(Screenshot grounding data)
====

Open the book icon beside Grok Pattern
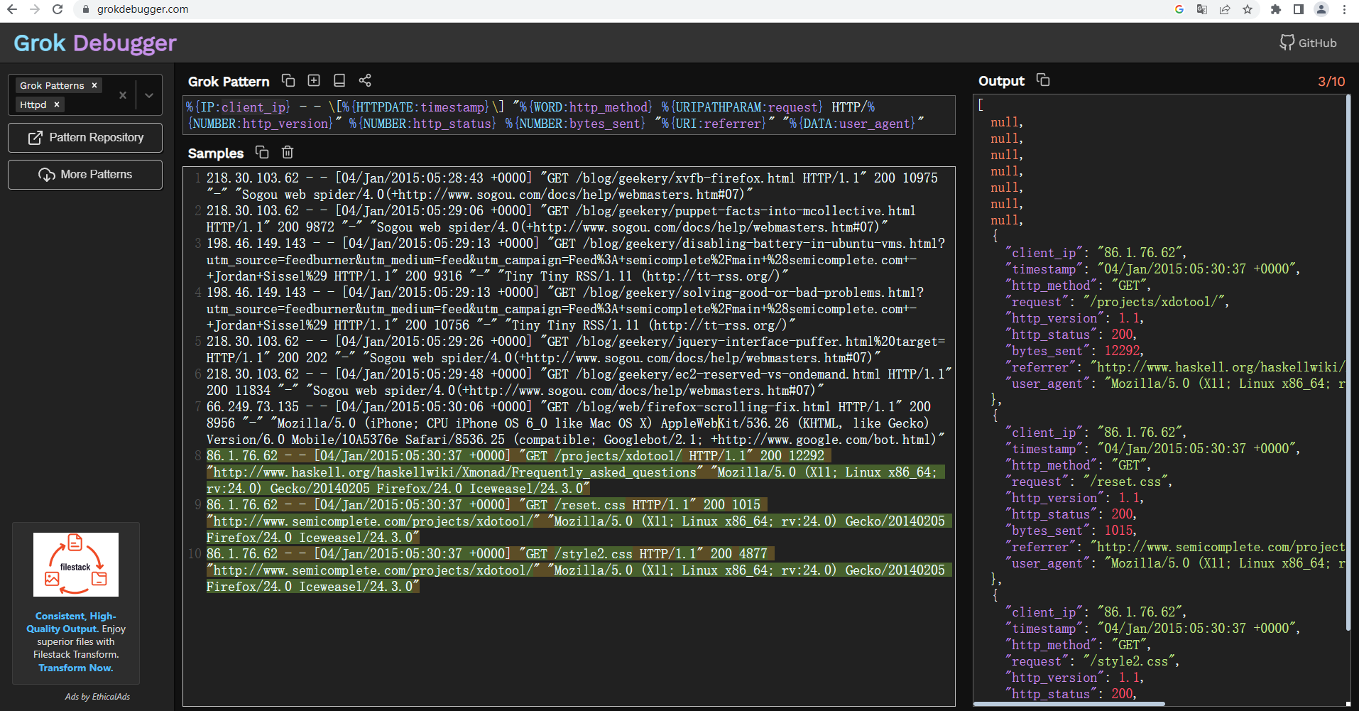Screen dimensions: 1359x711 pyautogui.click(x=339, y=80)
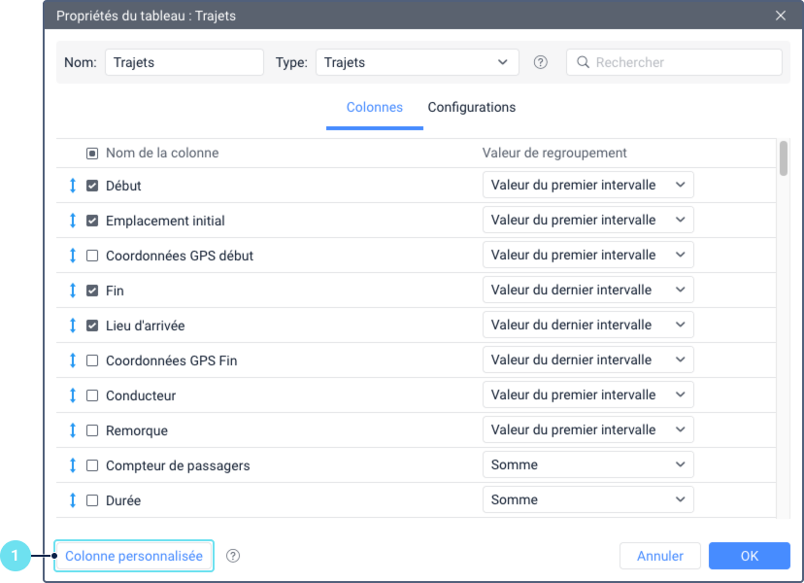The width and height of the screenshot is (804, 583).
Task: Click the reorder arrow for Remorque row
Action: [72, 430]
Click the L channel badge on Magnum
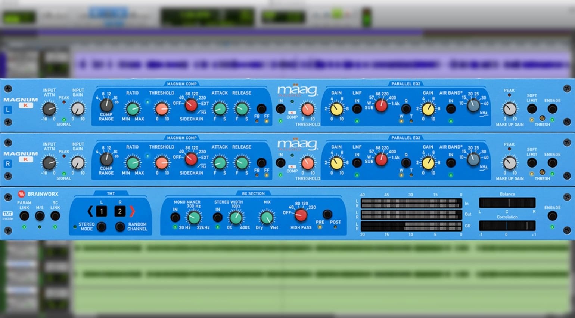Viewport: 575px width, 318px height. click(8, 110)
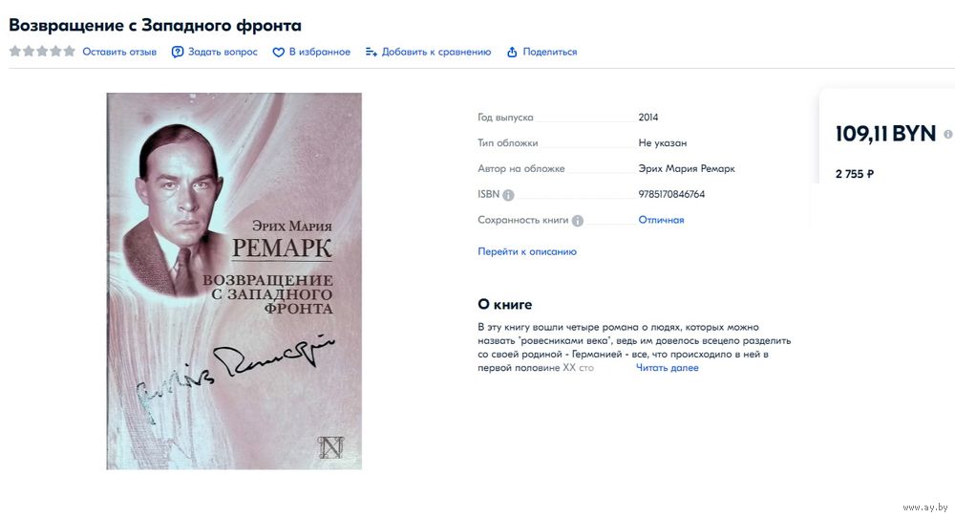
Task: Add book via В избранное
Action: tap(320, 52)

====

# Exercise prompt
All of the entries must be reproduced exactly, apart from the pictures, which are to be dropped.

# Solution for this task
Open the book icon beside Grok Pattern
Screen dimensions: 1359x711 pyautogui.click(x=339, y=80)
The width and height of the screenshot is (804, 583).
Task: Click the reorder arrow for Remorque row
Action: [72, 430]
Click the L channel badge on Magnum
Viewport: 575px width, 318px height. click(8, 110)
Task: Add book via В избранное
Action: tap(320, 52)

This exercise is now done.